With modern intensive care support, the outcome is excellent for most patients.

However, neurological problems persist in up to 20% of patients; half of these patients are severely disabled.

Approximately 20% of patients cannot walk unaided six months after the onset of the condition.

Question 13

What is transverse myelitis?

Answer 13

Transverse myelitis (TM) is a pathogenetically heterogeneous focal inflammatory disorder of the spinal cord characterised by acute or subacute development of motor weakness, sensory impairment, and autonomic dysfunction

TM causes motor weakness, a sensory impairment below the lesions, and bowel and bladder dysfunction.

Question 14

What is the aetiology of transverse myelitis?

Answer 14

Multiple sclerosis and neuromyelitis optica spectrum disorder: these are the most common causes of TM.

Para-infectious causes: note that the causative organism is usually not identified.

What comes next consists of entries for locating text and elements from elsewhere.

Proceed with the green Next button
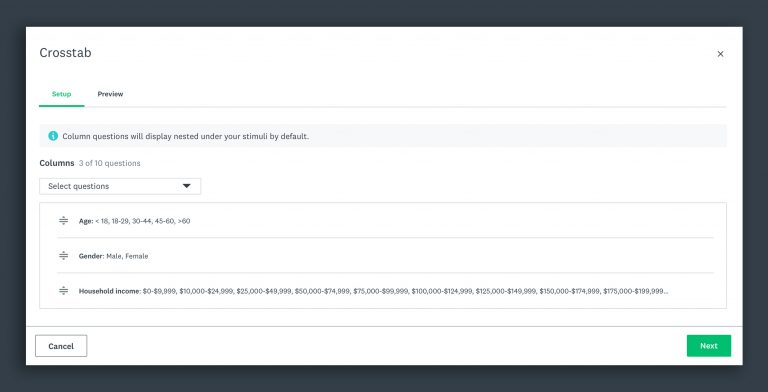Screen dimensions: 768x392 tap(709, 346)
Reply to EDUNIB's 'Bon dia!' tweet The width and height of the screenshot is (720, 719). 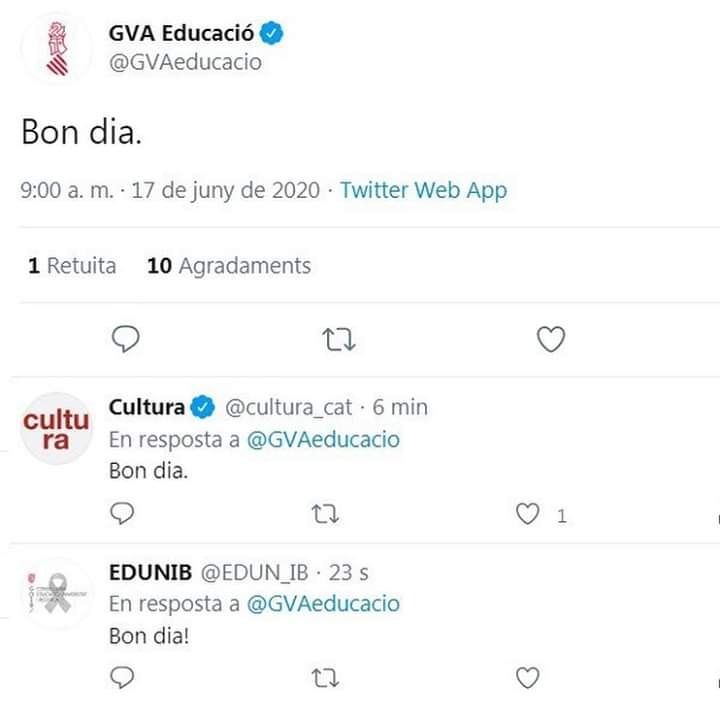pyautogui.click(x=122, y=679)
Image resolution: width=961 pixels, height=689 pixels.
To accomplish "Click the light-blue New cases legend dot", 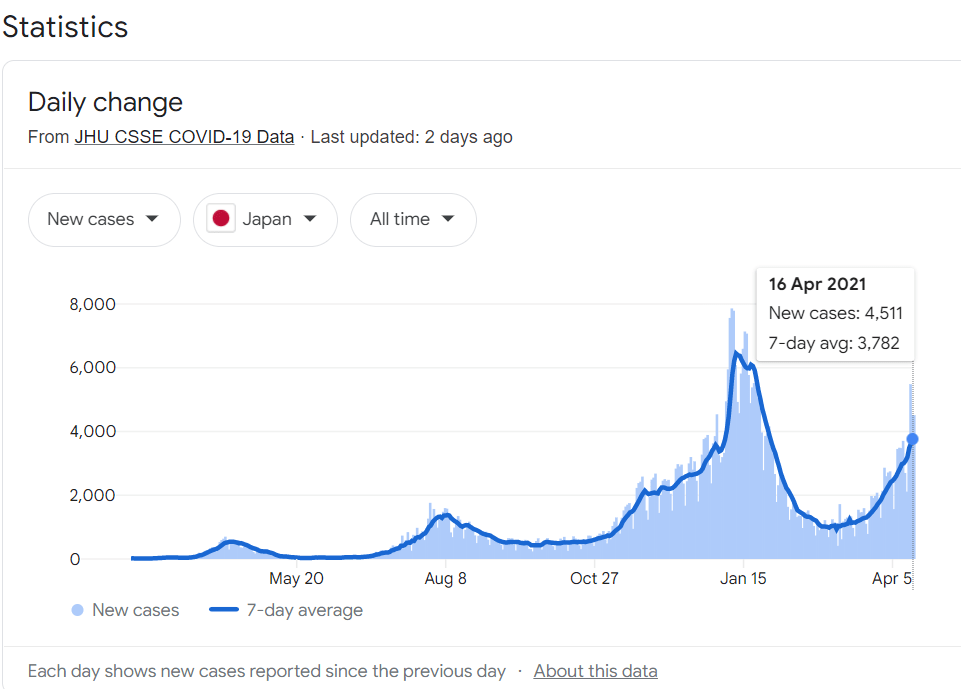I will point(77,610).
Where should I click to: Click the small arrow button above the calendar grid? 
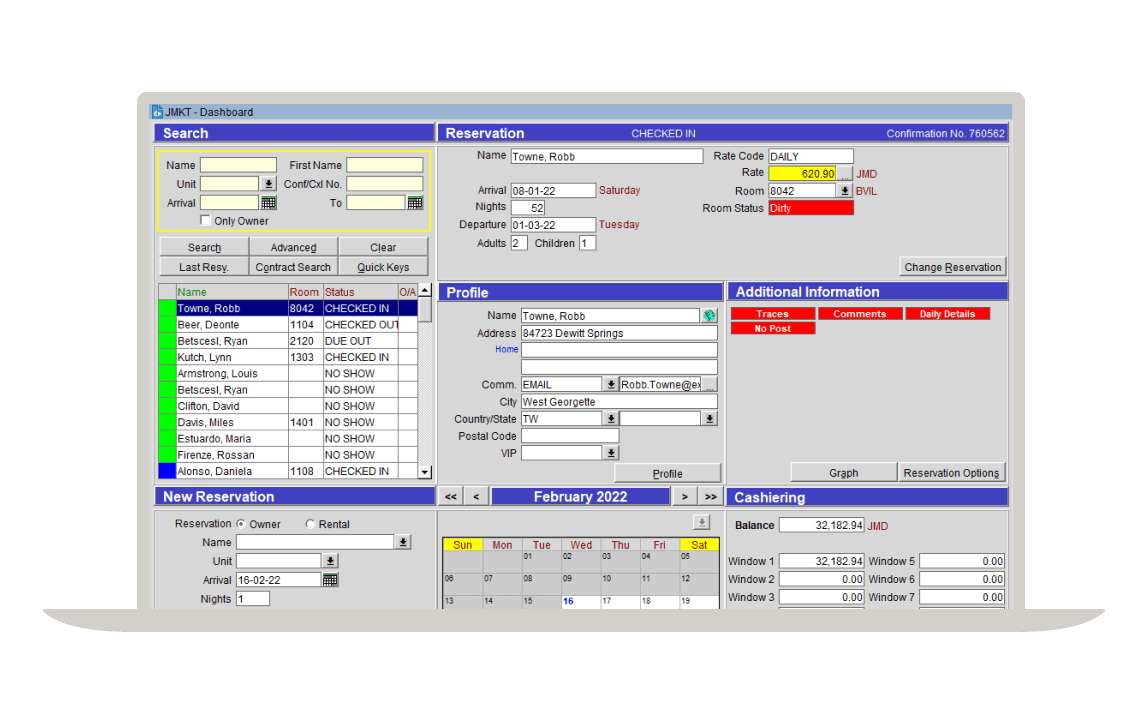coord(702,521)
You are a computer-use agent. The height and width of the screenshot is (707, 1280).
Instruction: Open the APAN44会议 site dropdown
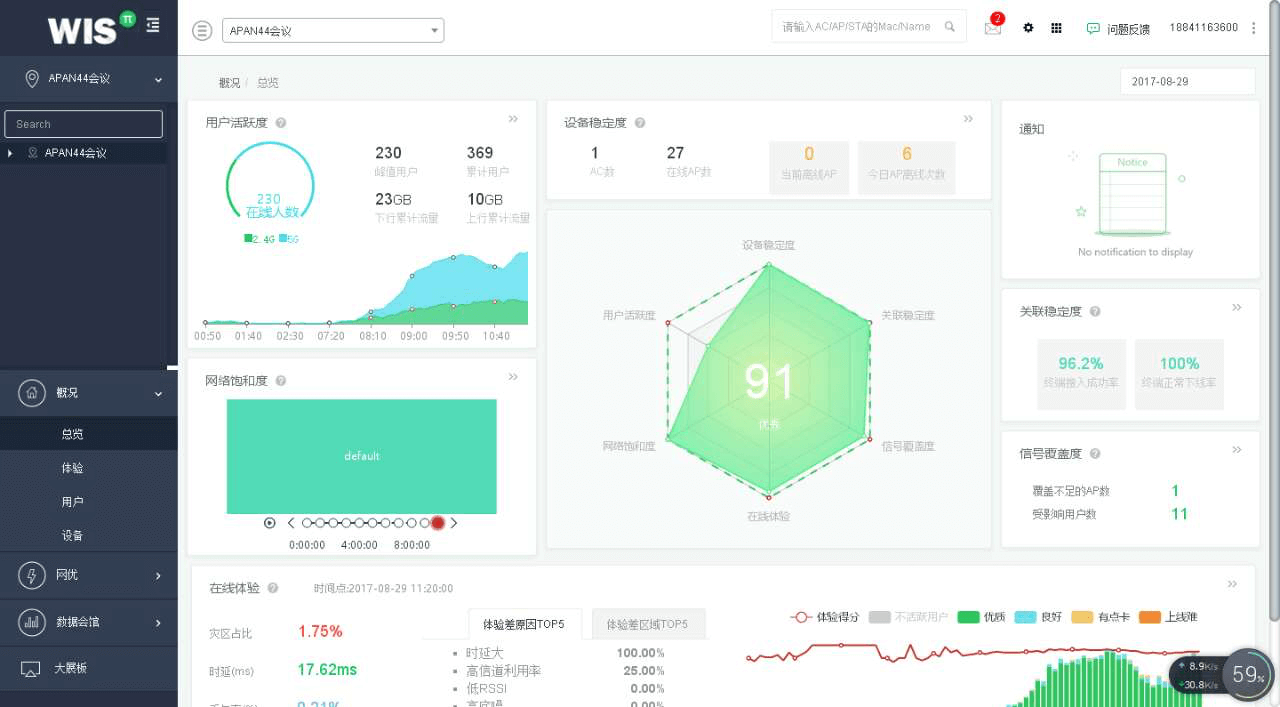(x=332, y=31)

• Antecedent viral infection: known causative agents include herpes simplex, varicella zoster, cytomegalovirus, Epstein-Barr virus, enteroviruses, HIV, influenza, human T-cell leukaemia virus, West Nile virus, Zika virus, and rabies.
• Antecedent bacterial or fungal infection: known causative organisms include Mycoplasma pneumoniae, TB, syphilis, Lyme borreliosis.

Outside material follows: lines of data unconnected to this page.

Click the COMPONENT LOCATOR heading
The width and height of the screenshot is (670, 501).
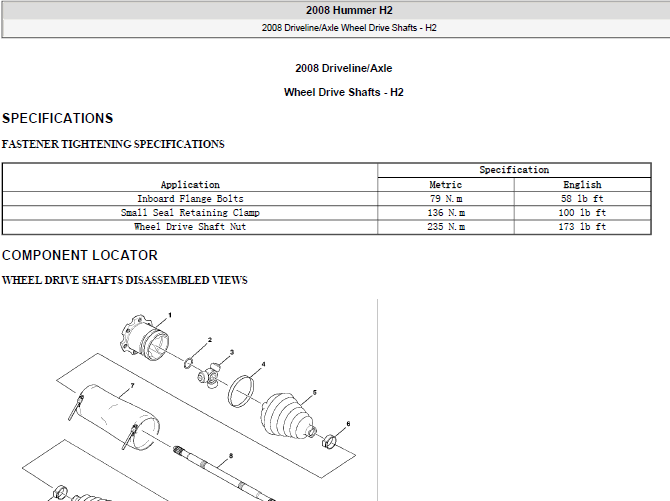pyautogui.click(x=80, y=255)
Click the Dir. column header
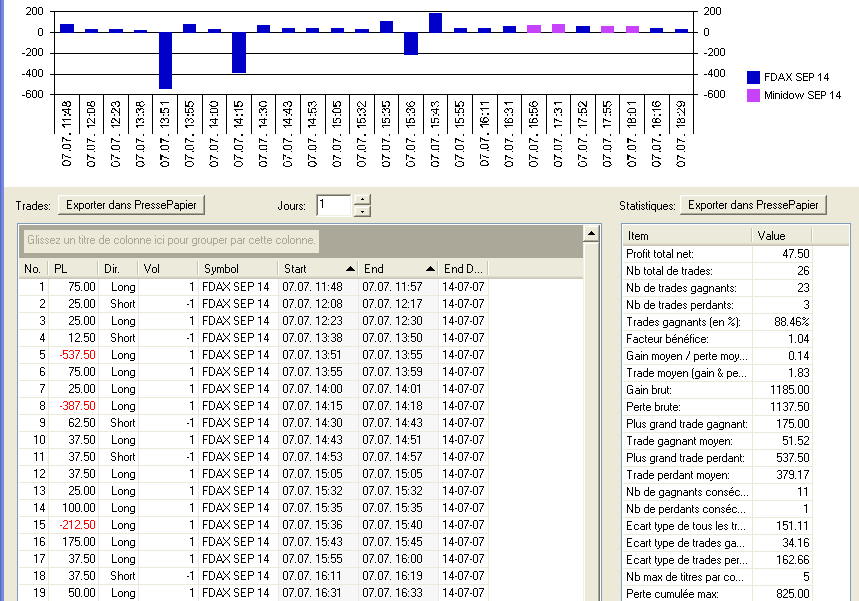Screen dimensions: 859x601 point(119,269)
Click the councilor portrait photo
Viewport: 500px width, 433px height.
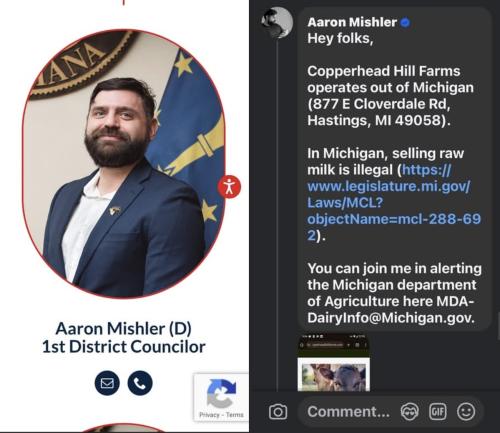(x=124, y=163)
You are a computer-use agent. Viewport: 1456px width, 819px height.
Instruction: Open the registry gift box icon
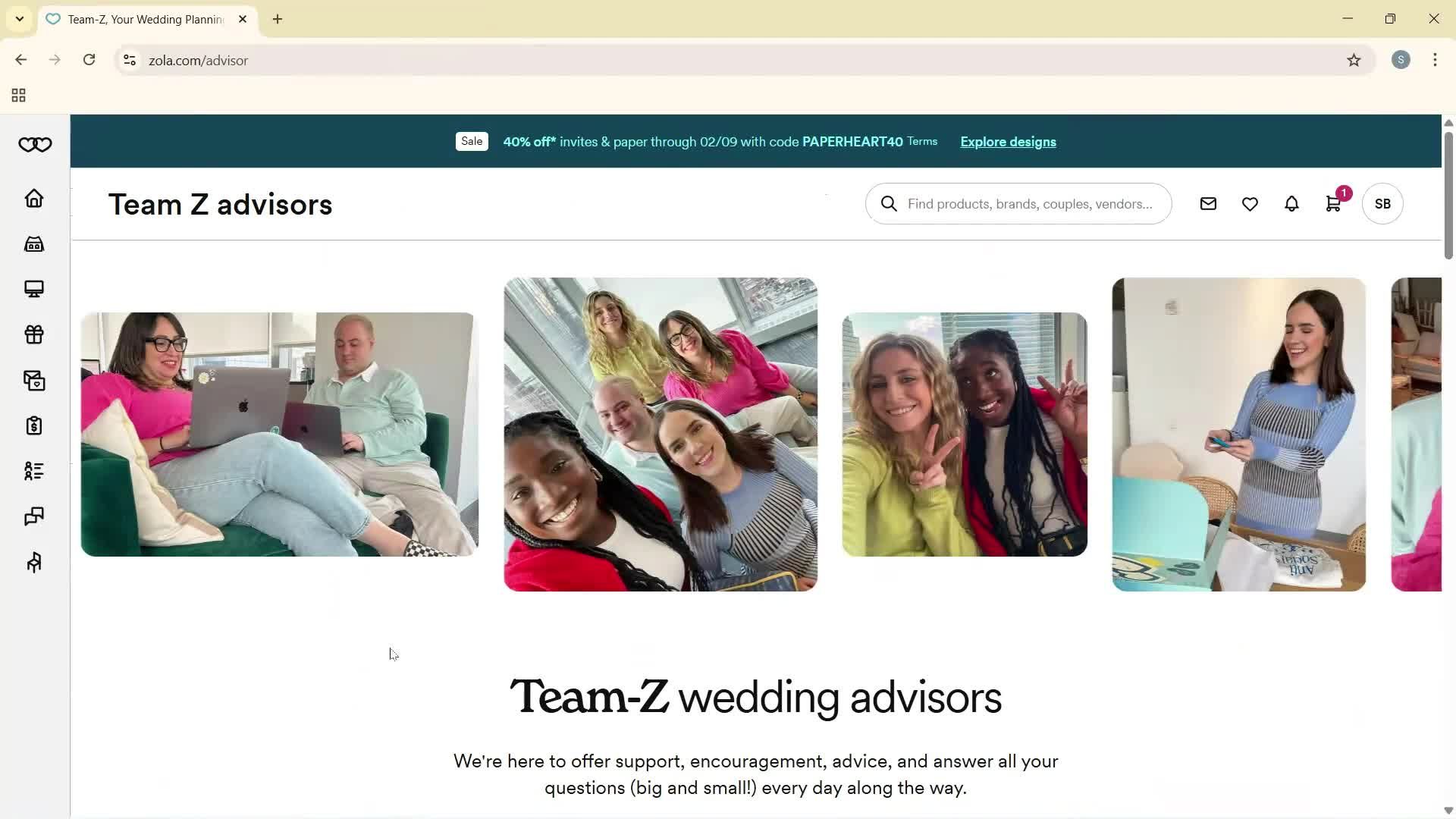[34, 334]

Post-vaccination: TM has been reported with almost all vaccines.

Systemic autoimmune causes: systemic lupus erythematosus and Sjogren’s syndrome are associated with TM.

Systemic inflammatory causes: sarcoidosis is associated with TM.

Paraneoplastic syndromes: TM can occur in the context of paraneoplastic syndromes.

Question 15

What is the classification of transverse myelitis?

Answer 15

Acute partial TM

Longitudinally extensive TM

Question 16

What is acute partial TM?

Answer 16

Para-infectious, occurring at the time of, and in association with, an acute episode of infection at a site remote from the central nervous system

Characterised by asymmetric spinal cord lesions typically of 1 or 2 vertebral segments in length

The clinical syndrome is typically mild to moderate in severity and the motor and sensory symptoms and signs are asymmetric.

Although heterogeneous, acute partial TM is most commonly associated with high risk for multiple sclerosis when the brain magnetic resonance imaging reveals white matter lesions compatible with demyelination.

Question 17

What is longitudinally extensive TM?

Answer 17

Characterised by asymmetric or symmetric spinal cord lesions that span ≥3 contiguous vertebral segments

The clinical syndrome is usually moderate to very severe, and the motor symptoms and signs are typically bilateral and more symmetric than in acute partial TM

Although heterogeneous, longitudinally extensive TM is most commonly associated with high risk for neuromyelitis optica spectrum disorder in the setting of seropositivity for neuromyelitis optica-IgG.

Question 18

What are the risk factors for transverse myelitis?

Answer 18

Preceding infectious illness

Recent vaccination

Female sex

Hx of recent physical trauma

Spinal injection

Question 19

What is the presentation of transverse myelitis?

Answer 19

Progressive weakness involving the lower extremities or all extremities.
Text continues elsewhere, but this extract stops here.